Consider: consumer prices in Turkey rose 21.3% in the period to November. Economists think inflation could be even higher, with a rise of up to 30% possible in the next six to nine months.

Meanwhile, the Turkish lira is plummeting. The currency has lost more than half its value against the US dollar so far this year and is heading for its worst performance since 1995. The decline is difficult to stop because the central bank does not have significant foreign exchange reserves.
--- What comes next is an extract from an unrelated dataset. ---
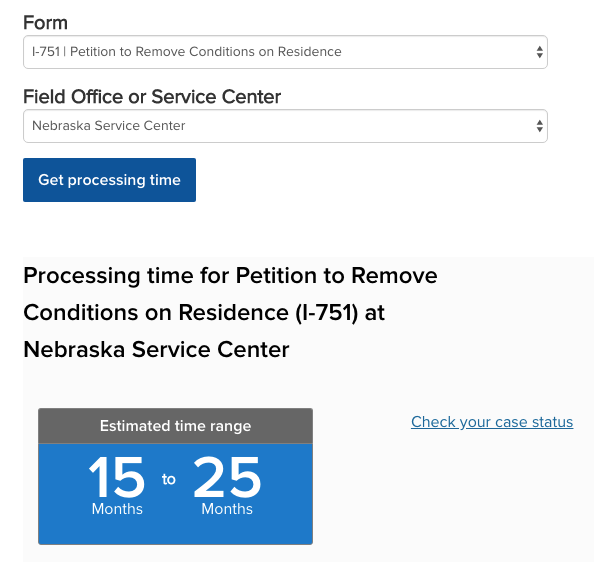This screenshot has height=562, width=594.
Task: Click 'Conditions on Residence (I-751) at' heading line
Action: pyautogui.click(x=204, y=313)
And it makes life even harder on itself. On Thursday, the Turkish central bank cut interest rates for the fourth month in a row, from 15% to 14%.

“President Erdogan has continued to dictate to the heavily purged” [central bank] to test his unorthodox view that lower interest rates are necessary to curb inflation,” said Jason Tuvey of Capital Economics.

In an effort to provide some relief to ailing workers, many of whom are rushing to dump the lira for foreign exchange, Erdogan announced a nearly 50% increase in the country’s minimum wage on Thursday.

“I think with this increase we have shown our determination not to allow workers to be crushed under the weight of rising prices,” the president said at a news conference.

The move could give Erdogan a political boost. But higher wages are a known cause of inflation, and they could exacerbate an already dire situation.

Other countries continue to take a more orthodox approach. Russia raised interest rates by 1 percentage point on Friday to counter rising prices.

London bars and restaurants are closing themselves

As the Omicron variant races through the UK, pushing daily coronavirus infections to all-time highs, UK businesses are closing their doors again – but not because of government instructions.

Restaurants and other venues instead decide they have no choice but to close early for Christmas due to a spate of canceled reservations and staff health concerns, reports Julia Horowitz.

Ferhat Dirik, the co-owner of the Mangal 2 restaurant in east London, said it had closed a week ahead of schedule due to lost bookings and the “general uncertainty in the air”.

“It affects staff morale and it affects us if we expect a reasonable income that could justify it,” Dirik told CNN Business.

The closures pose a new threat to the economy and a headache for the government, nearly two years after the pandemic. They indicate that when the cases are high enough, people are still willing not to go outside, despite widespread pandemic fatigue.

The United Kingdom reported a record high of 88,376 coronavirus cases on Thursday, as public health officials warn that cases of the Delta variant “remain relatively stable in numbers” while Omicron is “increasing very rapidly”. In London it is already the dominant variety.

It’s a scene that could soon be set in major cities around the world.

the housing market

Is the housing market finally losing momentum?

Retail giant for home improvement lowe’s (LOW) issued a disappointing sales outlook earlier this week. And home builder Lennar (LEN) reported results that missed predictions. The company cited supply chain problems and increased wood costs.

But before you start screaming from the rooftops of the arguably overpriced house you live in that the housing bubble is bursting, consider this: The government reported Thursday morning that housing starts and building permits in November both rose more than expected from October level.

According to my CNN Business colleague Paul R. La Monica, that suggests that consumers still want to buy new homes and live the proverbial American dream in the suburbs, especially since Covid-19 is still a major concern.

“Demand is clearly not a problem, as evidenced by the recent increases in sales, [mortgage] applications and the sentiment of homebuilders,” said Jefferies economists. “If anything, Omicron should bolster housing demand by showing that the pandemic is far from over.”

Next one

Dardena Restaurants (DRI) and Winnebago (WHO) report results before US markets open.